Re: Null row vs. row of nulls in plpgsql

From

Hannu Krosing

Date:

28 September 2008, 08:45:15

On Sun, 2008-09-28 at 04:03 +0300, Greg Stark wrote:
> Iirc the reason for this fuzziness came from the SQL spec definition  
> of IS NULL for rows. As long as you maintain that level of spec- 
> compliance I don't think there are any other important constraints on  
> pg behaviour.

What does SQL spec say about recursive IS NULL for rows ? 

Should we check that IS NULL is true for each row element, or must they
actually be NULL's ?

hannu=# select row(null, null) is NULL;?column? 
----------t
(1 row)

hannu=# select row(null, row(null, null)) is NULL;?column? 
----------f
(1 row)

--------------
Hannu

Re: Null row vs. row of nulls in plpgsql

From

Tom Lane

Date:

28 September 2008, 21:28:41

Greg Stark <greg.stark@enterprisedb.com> writes:
> On 27 Sep 2008, at 09:56 PM, Tom Lane <tgl@sss.pgh.pa.us> wrote:
>> ISTM that the fundamental problem is that plpgsql doesn't distinguish
>> properly between a null row value (eg, "null::somerowtype") and a
>> row of null values (eg, "row(null,null,...)::somerowtype").  When that
>> code was designed, our main SQL engine was pretty fuzzy about the
>> difference too, but now there is a clear semantic distinction.

Stored rows:
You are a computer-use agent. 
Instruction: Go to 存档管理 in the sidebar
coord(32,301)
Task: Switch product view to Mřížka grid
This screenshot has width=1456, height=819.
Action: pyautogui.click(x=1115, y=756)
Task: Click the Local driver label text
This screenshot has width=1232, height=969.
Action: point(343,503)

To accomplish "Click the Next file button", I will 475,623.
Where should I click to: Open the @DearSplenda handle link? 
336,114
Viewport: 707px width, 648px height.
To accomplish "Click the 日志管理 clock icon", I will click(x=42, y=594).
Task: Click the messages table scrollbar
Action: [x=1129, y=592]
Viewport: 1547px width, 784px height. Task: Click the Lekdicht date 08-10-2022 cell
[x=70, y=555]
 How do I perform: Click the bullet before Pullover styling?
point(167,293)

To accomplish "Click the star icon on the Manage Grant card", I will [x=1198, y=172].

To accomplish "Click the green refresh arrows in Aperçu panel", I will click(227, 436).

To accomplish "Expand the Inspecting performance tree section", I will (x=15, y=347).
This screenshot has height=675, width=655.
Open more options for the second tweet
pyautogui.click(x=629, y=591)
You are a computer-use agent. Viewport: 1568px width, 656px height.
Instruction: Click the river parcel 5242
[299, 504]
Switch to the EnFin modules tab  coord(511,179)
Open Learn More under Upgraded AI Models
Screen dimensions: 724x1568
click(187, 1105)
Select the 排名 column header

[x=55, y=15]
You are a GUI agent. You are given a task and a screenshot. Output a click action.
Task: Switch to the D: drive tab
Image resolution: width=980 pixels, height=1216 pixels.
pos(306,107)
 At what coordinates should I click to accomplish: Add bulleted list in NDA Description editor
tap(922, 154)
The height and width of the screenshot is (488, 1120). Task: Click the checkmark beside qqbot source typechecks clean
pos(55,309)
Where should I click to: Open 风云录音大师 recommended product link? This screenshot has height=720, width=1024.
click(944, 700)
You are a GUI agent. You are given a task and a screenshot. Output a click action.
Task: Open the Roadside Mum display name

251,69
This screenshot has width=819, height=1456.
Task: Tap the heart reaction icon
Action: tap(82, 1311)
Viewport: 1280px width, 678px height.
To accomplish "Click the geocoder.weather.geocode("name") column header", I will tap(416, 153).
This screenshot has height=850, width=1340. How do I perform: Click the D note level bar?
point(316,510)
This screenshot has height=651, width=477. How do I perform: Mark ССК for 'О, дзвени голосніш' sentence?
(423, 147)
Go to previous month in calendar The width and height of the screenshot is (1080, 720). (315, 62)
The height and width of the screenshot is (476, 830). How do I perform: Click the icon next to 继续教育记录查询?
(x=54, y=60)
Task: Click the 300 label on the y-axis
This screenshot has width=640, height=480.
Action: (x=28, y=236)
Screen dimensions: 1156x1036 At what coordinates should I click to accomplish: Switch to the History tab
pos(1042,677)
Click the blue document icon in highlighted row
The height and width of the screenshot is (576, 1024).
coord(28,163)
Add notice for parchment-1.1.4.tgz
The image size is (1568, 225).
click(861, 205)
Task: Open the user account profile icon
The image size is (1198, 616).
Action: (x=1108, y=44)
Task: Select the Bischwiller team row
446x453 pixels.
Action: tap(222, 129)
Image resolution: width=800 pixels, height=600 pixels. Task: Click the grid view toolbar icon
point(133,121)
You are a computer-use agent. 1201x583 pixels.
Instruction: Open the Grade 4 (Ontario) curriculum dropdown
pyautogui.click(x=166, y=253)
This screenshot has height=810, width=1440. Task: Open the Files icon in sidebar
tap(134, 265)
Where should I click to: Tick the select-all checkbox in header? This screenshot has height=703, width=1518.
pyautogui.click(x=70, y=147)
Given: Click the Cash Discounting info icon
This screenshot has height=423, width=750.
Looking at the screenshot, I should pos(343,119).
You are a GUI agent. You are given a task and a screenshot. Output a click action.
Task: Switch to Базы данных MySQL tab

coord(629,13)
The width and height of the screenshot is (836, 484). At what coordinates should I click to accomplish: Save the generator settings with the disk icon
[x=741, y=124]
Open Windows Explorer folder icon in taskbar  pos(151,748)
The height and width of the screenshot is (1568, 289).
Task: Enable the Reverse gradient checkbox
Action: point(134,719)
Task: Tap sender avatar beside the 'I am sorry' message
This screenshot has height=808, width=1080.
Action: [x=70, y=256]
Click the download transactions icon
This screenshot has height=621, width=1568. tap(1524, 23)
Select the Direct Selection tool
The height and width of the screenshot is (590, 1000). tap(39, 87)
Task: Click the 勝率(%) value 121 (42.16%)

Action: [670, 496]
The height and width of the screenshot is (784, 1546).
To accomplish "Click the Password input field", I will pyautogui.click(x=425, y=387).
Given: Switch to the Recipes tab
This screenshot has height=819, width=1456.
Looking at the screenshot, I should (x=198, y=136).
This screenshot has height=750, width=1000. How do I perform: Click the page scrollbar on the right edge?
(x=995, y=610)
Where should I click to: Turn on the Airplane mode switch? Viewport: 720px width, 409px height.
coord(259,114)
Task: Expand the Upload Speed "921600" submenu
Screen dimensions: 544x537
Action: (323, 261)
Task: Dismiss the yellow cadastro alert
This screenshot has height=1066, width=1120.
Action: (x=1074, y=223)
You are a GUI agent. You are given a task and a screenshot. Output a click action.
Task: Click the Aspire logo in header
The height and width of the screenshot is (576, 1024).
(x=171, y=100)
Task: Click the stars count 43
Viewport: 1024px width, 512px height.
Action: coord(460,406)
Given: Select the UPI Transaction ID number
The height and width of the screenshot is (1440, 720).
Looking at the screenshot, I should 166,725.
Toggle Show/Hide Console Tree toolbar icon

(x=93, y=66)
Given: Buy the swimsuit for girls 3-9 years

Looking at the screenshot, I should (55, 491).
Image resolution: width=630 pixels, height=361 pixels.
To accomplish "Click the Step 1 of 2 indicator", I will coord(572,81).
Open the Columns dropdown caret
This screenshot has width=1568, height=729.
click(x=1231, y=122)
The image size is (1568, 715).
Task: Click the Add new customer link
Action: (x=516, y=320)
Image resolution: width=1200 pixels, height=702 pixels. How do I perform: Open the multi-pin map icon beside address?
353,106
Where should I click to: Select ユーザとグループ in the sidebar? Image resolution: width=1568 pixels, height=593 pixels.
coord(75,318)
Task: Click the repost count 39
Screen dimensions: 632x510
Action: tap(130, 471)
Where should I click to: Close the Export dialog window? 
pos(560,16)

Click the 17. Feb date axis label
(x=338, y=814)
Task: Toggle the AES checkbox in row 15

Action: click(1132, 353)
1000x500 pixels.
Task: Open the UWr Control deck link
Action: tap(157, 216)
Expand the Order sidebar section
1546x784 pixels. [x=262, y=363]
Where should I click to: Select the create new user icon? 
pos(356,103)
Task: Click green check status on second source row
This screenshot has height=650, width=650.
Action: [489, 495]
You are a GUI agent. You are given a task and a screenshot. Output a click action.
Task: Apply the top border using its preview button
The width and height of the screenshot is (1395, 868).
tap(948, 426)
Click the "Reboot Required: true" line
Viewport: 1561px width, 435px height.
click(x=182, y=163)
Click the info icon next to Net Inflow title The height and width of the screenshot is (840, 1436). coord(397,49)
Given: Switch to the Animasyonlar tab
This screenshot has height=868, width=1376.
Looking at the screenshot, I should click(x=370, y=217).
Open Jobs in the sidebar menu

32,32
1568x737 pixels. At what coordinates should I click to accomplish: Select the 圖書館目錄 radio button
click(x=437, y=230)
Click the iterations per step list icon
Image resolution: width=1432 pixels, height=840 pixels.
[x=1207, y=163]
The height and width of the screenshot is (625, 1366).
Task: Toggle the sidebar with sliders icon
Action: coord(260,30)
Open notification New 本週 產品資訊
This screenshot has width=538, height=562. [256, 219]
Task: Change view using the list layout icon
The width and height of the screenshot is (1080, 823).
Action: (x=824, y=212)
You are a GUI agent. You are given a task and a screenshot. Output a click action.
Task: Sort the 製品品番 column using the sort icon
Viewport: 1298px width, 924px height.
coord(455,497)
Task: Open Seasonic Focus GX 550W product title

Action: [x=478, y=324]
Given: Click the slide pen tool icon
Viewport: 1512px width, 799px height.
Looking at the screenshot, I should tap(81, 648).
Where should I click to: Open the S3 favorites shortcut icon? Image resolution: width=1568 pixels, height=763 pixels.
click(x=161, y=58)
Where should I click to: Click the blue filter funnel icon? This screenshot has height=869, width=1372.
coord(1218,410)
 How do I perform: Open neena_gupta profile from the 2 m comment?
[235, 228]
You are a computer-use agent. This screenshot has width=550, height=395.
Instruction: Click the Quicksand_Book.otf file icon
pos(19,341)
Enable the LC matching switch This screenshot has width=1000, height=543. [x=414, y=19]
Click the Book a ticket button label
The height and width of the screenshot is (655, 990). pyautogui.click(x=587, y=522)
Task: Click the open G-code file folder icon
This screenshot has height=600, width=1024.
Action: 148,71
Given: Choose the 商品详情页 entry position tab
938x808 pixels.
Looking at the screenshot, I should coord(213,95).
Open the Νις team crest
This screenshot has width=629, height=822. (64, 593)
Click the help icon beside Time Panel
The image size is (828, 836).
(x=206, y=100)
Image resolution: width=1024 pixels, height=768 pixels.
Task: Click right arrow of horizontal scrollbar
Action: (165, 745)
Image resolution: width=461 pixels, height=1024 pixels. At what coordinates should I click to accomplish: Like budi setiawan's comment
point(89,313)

Stated goal 1:
In the thread on null rows in plpgsql, what two things does plpgsql fail to distinguish properly?
Stated goal 2:
Do these statements agree with the thread on null rows in plpgsql? (a) The main SQL engine now draws a clear semantic distinction between a null row value and a row of null values. (b) The fuzziness is traced to the SQL spec definition of IS NULL for rows. (c) Hannu Krosing's message is dated 27 September 2008.
Stated goal 3:
How might the thread on null rows in plpgsql go on? Carry it on from the point where it stops.
The lines play no part in anything asked here.

Written response 1:
A null row value and a row of null values.

Written response 2:
(a) Yes: "now there is a clear semantic distinction"
(b) Yes: "the reason for this fuzziness came from the SQL spec definition"
(c) No: "28 September 2008, 08:45:15"

Written response 3:
> Iirc the reason for this fuzziness came from the SQL spec definition  
> of IS NULL for rows. As long as you maintain that level of spec- 
> compliance I don't think there are any other important constraints on  
> pg behaviour.

I started to poke into this and found out that it was a bit subtler than
I thought.  It'd be possible to associate a "rowisnull" state value
with a row variable, but the problem is that plpgsql treats the row
fields as independent variables that can be accessed without touching
the row.  In particular you can assign null or nonnull values to
individual fields.  So consider
-- presumably, this'll set rowisnull to TRUE:rowvar := NULL;-- this had better cause rowisnull to become
FALSE:rowvar.field1:= 42;-- does this cause it to become TRUE again?rowvar.field1 := NULL;
 

There are a bunch of implementation problems with making any such
behavior happen, since the row field variables don't currently "know"
that they are members of a row, and indeed it's possible for the same
variable to be a member of more than one row.  But the core issue is
that this interaction seems to fuzz the distinction between "row is
null" and "all the row's elements are null".  In particular, if you
think that rowisnull should be TRUE after the above sequence, then
I think you are saying they are the same thing.  So maybe the spec
authors are smarter than we are.

Thoughts?  What would a consistent behavior look like?
        regards, tom lane

Re: Null row vs. row of nulls in plpgsql

From

"Pavel Stehule"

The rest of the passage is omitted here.